By the end of last year there were 2,439 electric and hybrid cars being used, and a further 268 electric vans.
Statistics also revealed that new car sales fell to new lows, down from 2,175 new private cars being registered in 2018 to 1,299 last year.
“When we look at the high-level trends over the last few years, we’re seeing a marked increase in the number of electric and hybrid vehicles being registered in Guernsey,” said Environment & Infrastructure President Deputy Lindsay de Sausmarez.
“This trend is therefore moving in a positive direction in terms of playing our part in addressing climate change and demonstrating that we can meet our international obligations.”
Pictured: Electric vehicles in circulation in Guernsey.
Guernsey introduced a fee for when new or second hand vehicles are first registered on the island in 2015 in a bid to help fund the transport strategy and discourage people from buying more polluting vehicles.
The amount it raises has been falling, from £1,230,230 in 2019 to £956,960.
In response, and with States revenues under pressure, Policy & Resources’s 2023 Budget introduced increases which included the least polluting vehicles for the first time.
"To encourage continued reductions of emissions from transport, the registration duty rates reflect the polluter pays principle. When people are choosing between vehicles, we hope that the relatively small amount of duty for lower emission vehicles will encourage them think carefully about the type of vehicle they choose, when they could opt to pay £50 instead of £1,500,” said Deputy de Sausmarez
Pictured: E&I president Lindsay de Sausmarez.
“Higher duty for more polluting vehicles is just one way to support the shift in consumer trends towards low emission vehicles.
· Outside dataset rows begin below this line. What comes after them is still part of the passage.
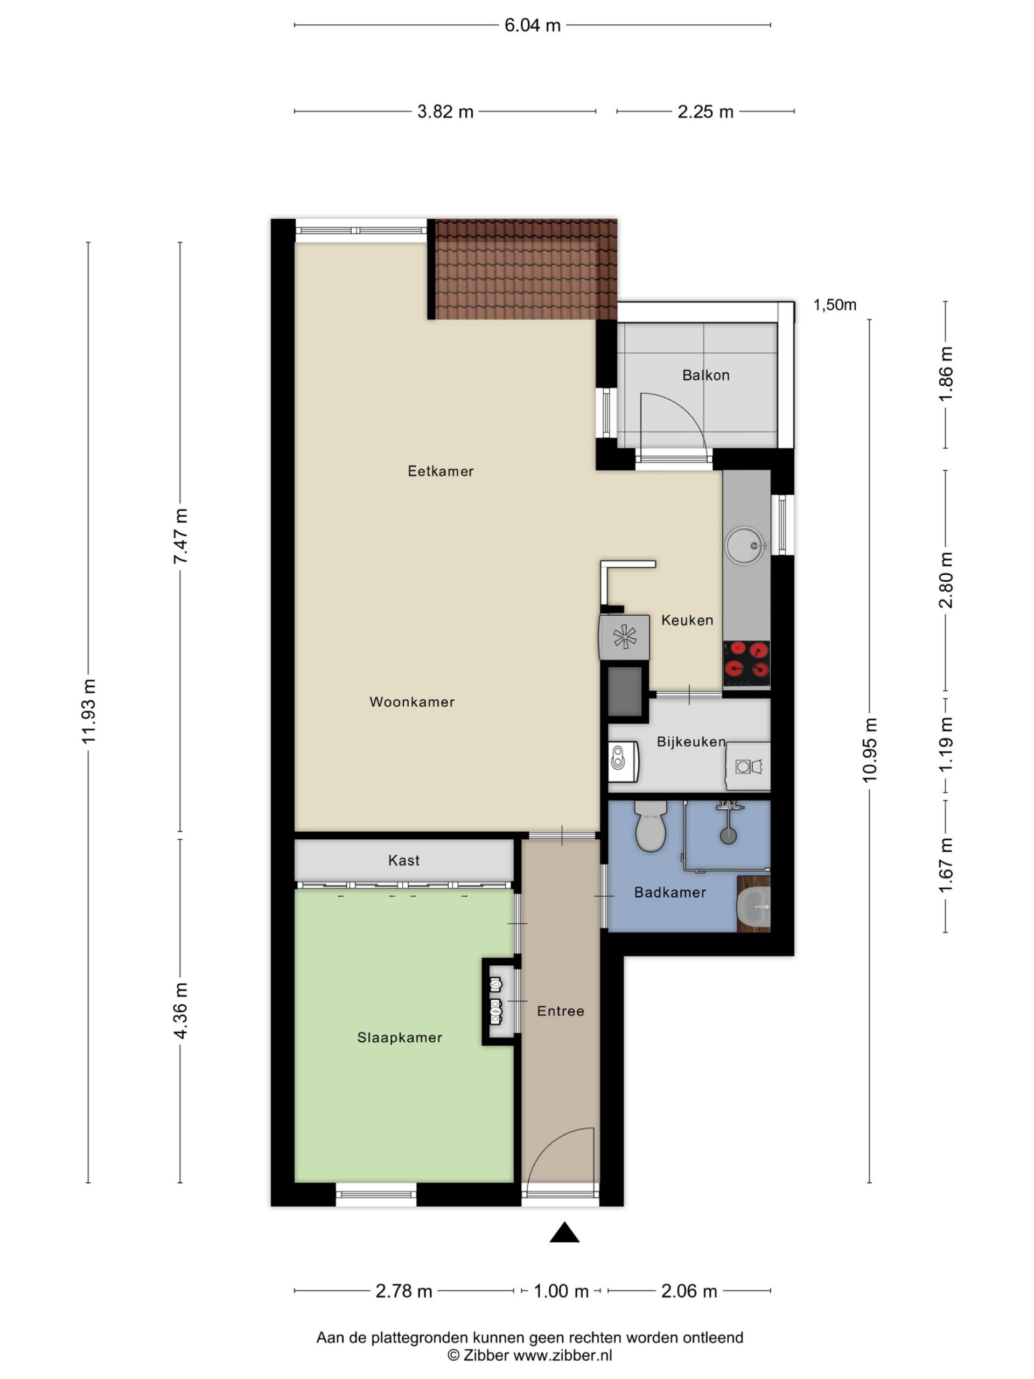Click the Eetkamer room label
(x=440, y=471)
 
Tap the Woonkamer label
(x=412, y=702)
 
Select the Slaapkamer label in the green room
(x=400, y=1037)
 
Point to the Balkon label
(x=705, y=375)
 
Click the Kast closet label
(x=404, y=860)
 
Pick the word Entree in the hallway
(x=560, y=1011)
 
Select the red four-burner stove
(x=746, y=665)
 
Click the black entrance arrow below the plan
(x=564, y=1233)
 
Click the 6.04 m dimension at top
(x=532, y=25)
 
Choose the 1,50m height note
(x=835, y=305)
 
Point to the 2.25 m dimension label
(x=705, y=112)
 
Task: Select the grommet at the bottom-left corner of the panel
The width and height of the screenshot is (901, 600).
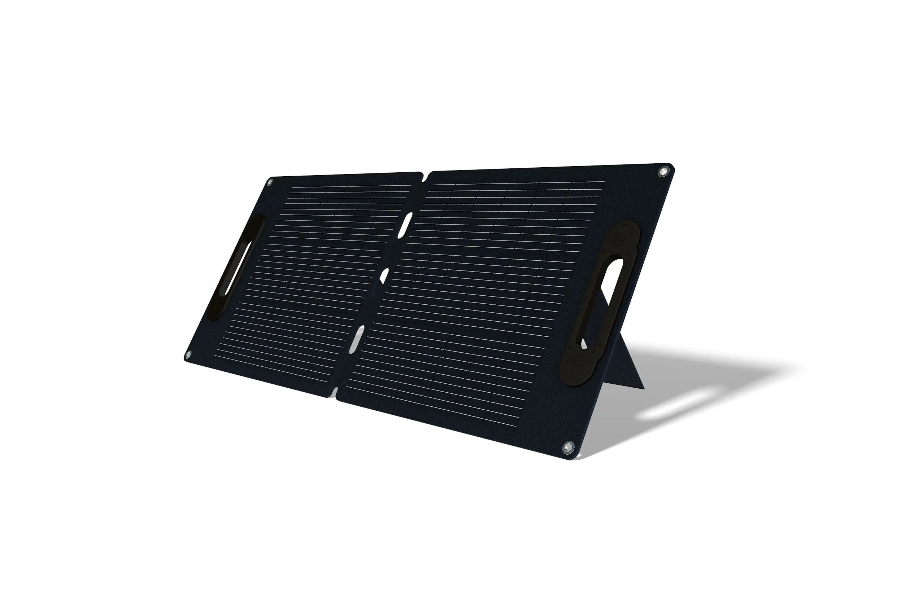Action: click(x=188, y=353)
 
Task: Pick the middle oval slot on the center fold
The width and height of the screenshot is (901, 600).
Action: click(x=383, y=276)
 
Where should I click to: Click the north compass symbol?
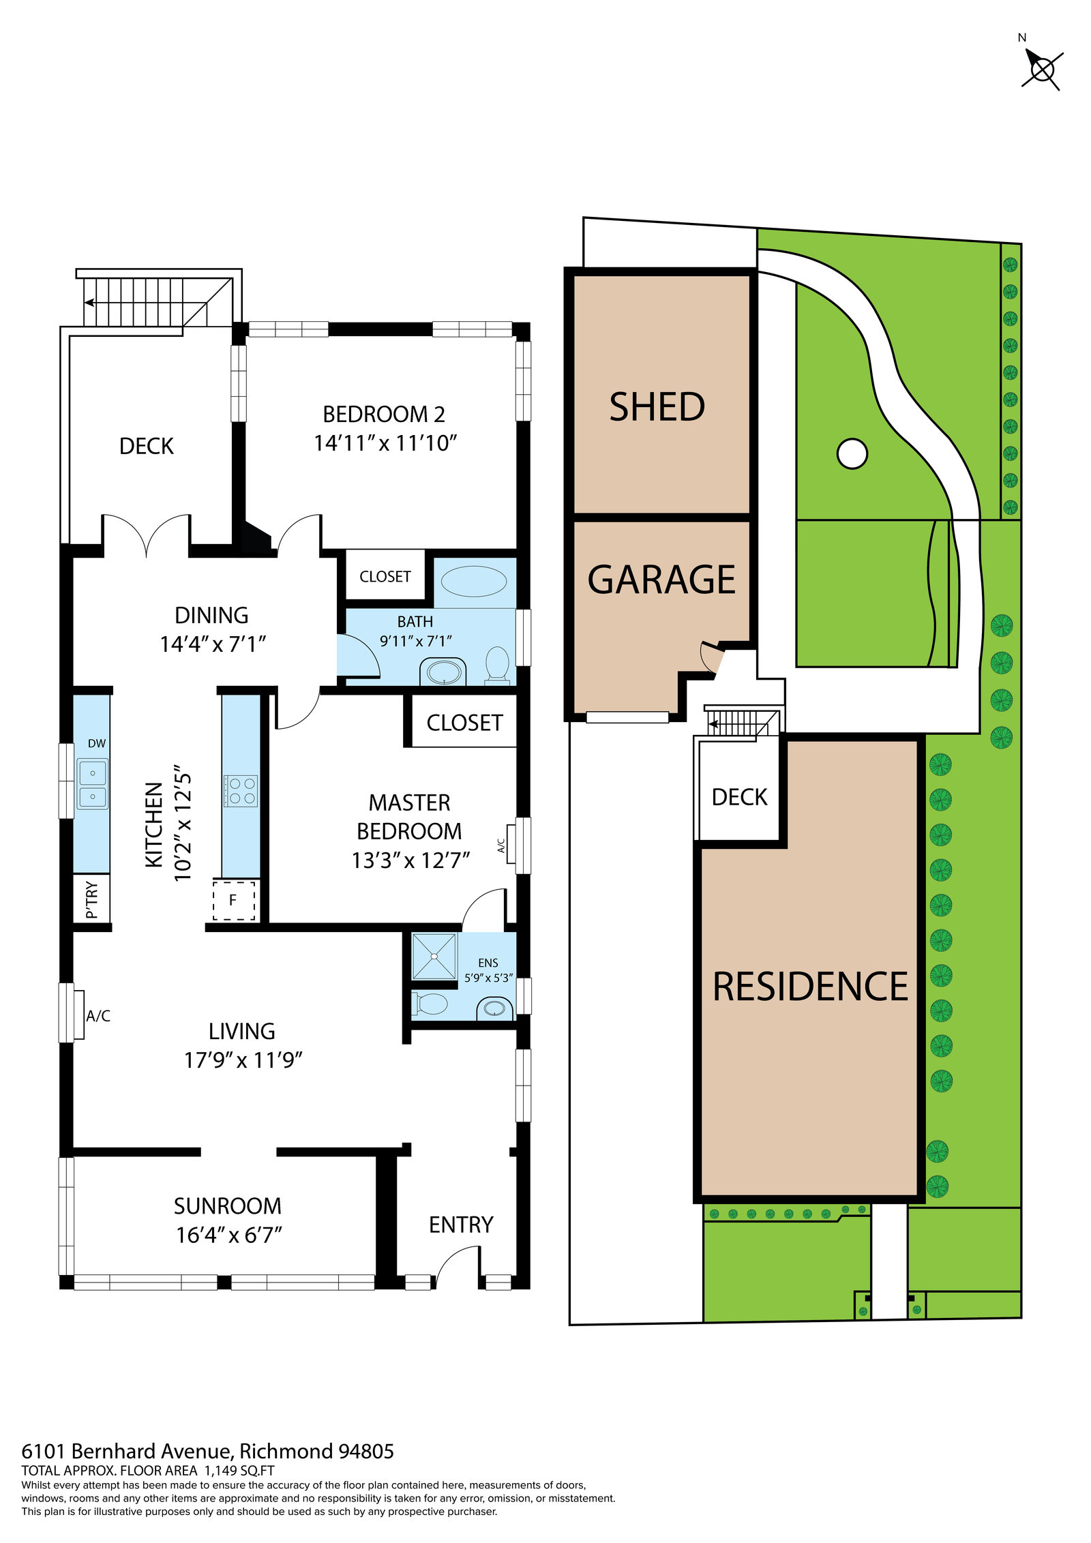tap(1041, 69)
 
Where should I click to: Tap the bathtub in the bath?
tap(473, 582)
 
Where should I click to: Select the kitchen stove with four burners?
tap(241, 791)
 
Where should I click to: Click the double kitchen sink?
tap(92, 784)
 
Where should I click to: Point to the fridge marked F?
tap(233, 900)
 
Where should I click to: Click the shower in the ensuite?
tap(434, 956)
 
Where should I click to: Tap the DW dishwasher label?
tap(97, 743)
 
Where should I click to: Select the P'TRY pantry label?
tap(92, 900)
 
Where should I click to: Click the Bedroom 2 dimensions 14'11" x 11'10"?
tap(385, 443)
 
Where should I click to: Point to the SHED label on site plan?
tap(657, 407)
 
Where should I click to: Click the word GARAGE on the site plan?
tap(661, 580)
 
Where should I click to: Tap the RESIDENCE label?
tap(810, 987)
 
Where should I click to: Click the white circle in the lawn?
tap(852, 453)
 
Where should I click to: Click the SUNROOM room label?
tap(227, 1206)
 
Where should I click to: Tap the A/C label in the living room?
tap(98, 1016)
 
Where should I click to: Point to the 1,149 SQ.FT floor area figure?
tap(239, 1471)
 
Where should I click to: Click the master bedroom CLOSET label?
tap(464, 723)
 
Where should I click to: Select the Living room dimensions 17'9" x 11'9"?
tap(243, 1060)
It’s encouraging to see that people are switching to electric vehicles for many reasons, whether that’s because they find it more economical or because they want to make a personal effort to reduce their emissions.
“Our committee is tasked with delivering the States’ agreed policies on climate change and the transport strategy and we continue to encourage this transition so that we head in the right direction, and at pace.”
Emissions from road transport have been trending downwards in Guernsey. They peaked in 1997 and have fallen every year since 2009.
Pictured: Transport emissions.
While the total number of vehicles registered in Guernsey by the end of the year was 88,198, the actual numbers in use is believed to be much lower because there is little incentive to deregister once someone stops using them.
First registration duty is divided into six bands depending on emissions or engine size when they are not available.
For the last three years people have tended to register either the least polluting, band one, or most polluting vehicles, band six.
Band six registrations have risen each year since 2022.
Pictured: New and second-hand vehicle's registered for the first time by duty bands from least to highest polluting.
Guernsey’s car sales trends are mirroring the UK.
There, new car registrations fell last year to their lowest levels in three decades with productions lines being hit by parts shortages. Electric vehicle demand was growing, accounting for almost a fifth of new car sales.